Ubiquitin specific peptidase 8 is critical for the onset of infectious osteomyelitis by targeting RIPK2 ubiquitination

Abstract

Receptor interacting serine/threonine kinase (RIPK) 2 is associated with cellular inflammation and immune regulation. The current study explored the roles of RIPK2 in osteomyelitis and the potential upstream targets of RIPK2. S. aureus-induced osteomyelitis mouse model was established in the wide-type (WT) and ubiquitin specific peptidase 8 (USP8)-deficient (USP^-/-) mice and osteomyelitis-related symptoms were evaluated.

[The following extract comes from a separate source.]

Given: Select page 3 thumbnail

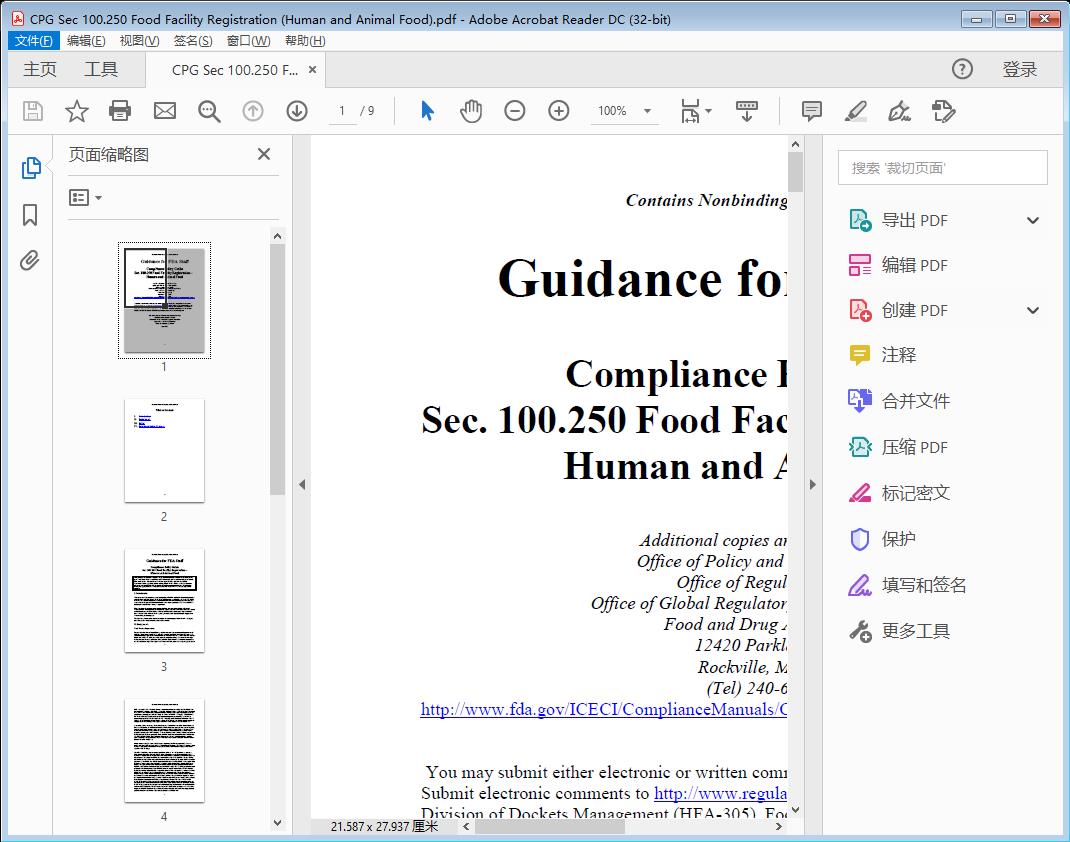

Bone marrow-derived macrophages (BMDMs) were isolated from WT and USP^-/- mice. ELISAs, qPCR, and immunoblot analysis were used to determine the levels of target biomarkers, which were induced by lipopolysaccharide (LPS), CpG or PAM3CSK4. USP8 promoted RIPK2-mediated NF-κB activation. USP8 was indispensable for RIPK2-mediated NF-κB activation induced by LPS in the BMDMs. The presence of USP8 was required for the production of inflammatory cytokines induced by LPS, CpG or PAM3CSK4 in the BMDMs. In addition, USP^-/- mice exhibited ameliorated symptoms including less bodyweight and cortical bone loss, and reduced bacterial load and reactive bone formation, in S. aureus-induced osteomyelitis mouse model. USP8 is critical in the S. aureus-induced osteomyelitis mouse model by targeting RIPK2 ubiquitination.